___ EXCERPTED DATA ___
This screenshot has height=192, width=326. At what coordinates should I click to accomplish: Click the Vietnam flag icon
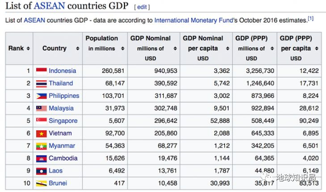tap(41, 133)
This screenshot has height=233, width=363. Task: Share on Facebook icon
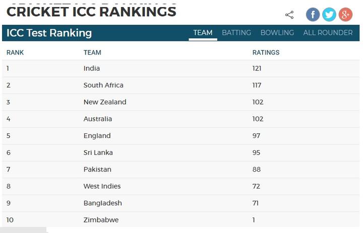313,14
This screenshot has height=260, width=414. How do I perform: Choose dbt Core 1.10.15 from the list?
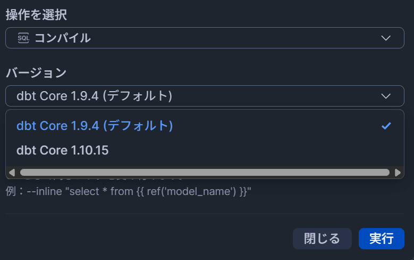coord(63,150)
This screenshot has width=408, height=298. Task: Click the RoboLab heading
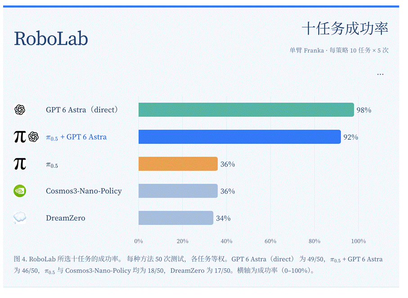51,39
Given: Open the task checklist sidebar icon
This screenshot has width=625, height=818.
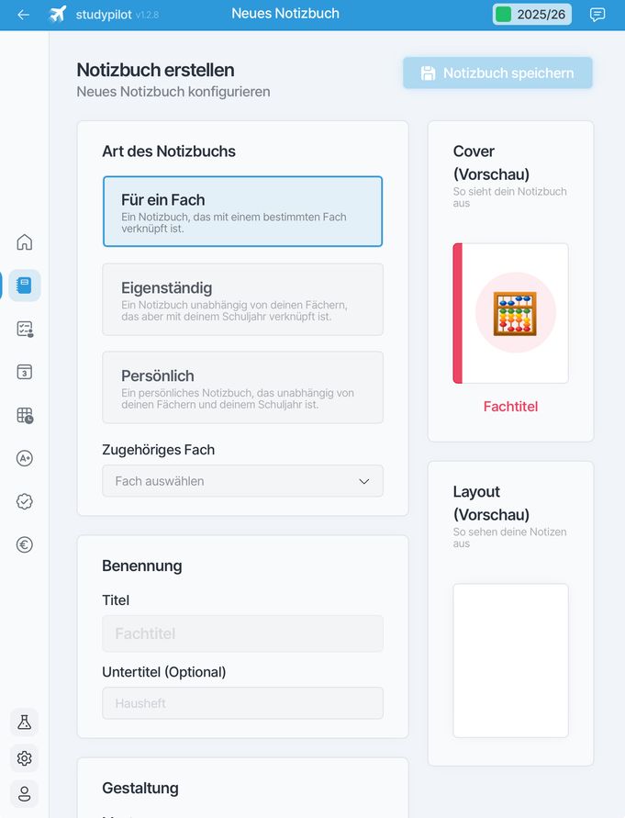Looking at the screenshot, I should coord(25,329).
___
### EXERCISE INSTRUCTIONS
Write the data out again word for word; leave the pictures behind.

### OUTPUT
This screenshot has height=192, width=326. At what coordinates should I click to accomplish: Click the Vietnam flag icon
tap(41, 133)
This screenshot has height=233, width=363. Task: Share on Facebook icon
313,14
This screenshot has height=260, width=414. How do I perform: Choose dbt Core 1.10.15 from the list?
coord(63,150)
This screenshot has width=408, height=298. Task: Click the RoboLab heading
51,39
Given: Open the task checklist sidebar icon
This screenshot has width=625, height=818.
Looking at the screenshot, I should coord(25,329).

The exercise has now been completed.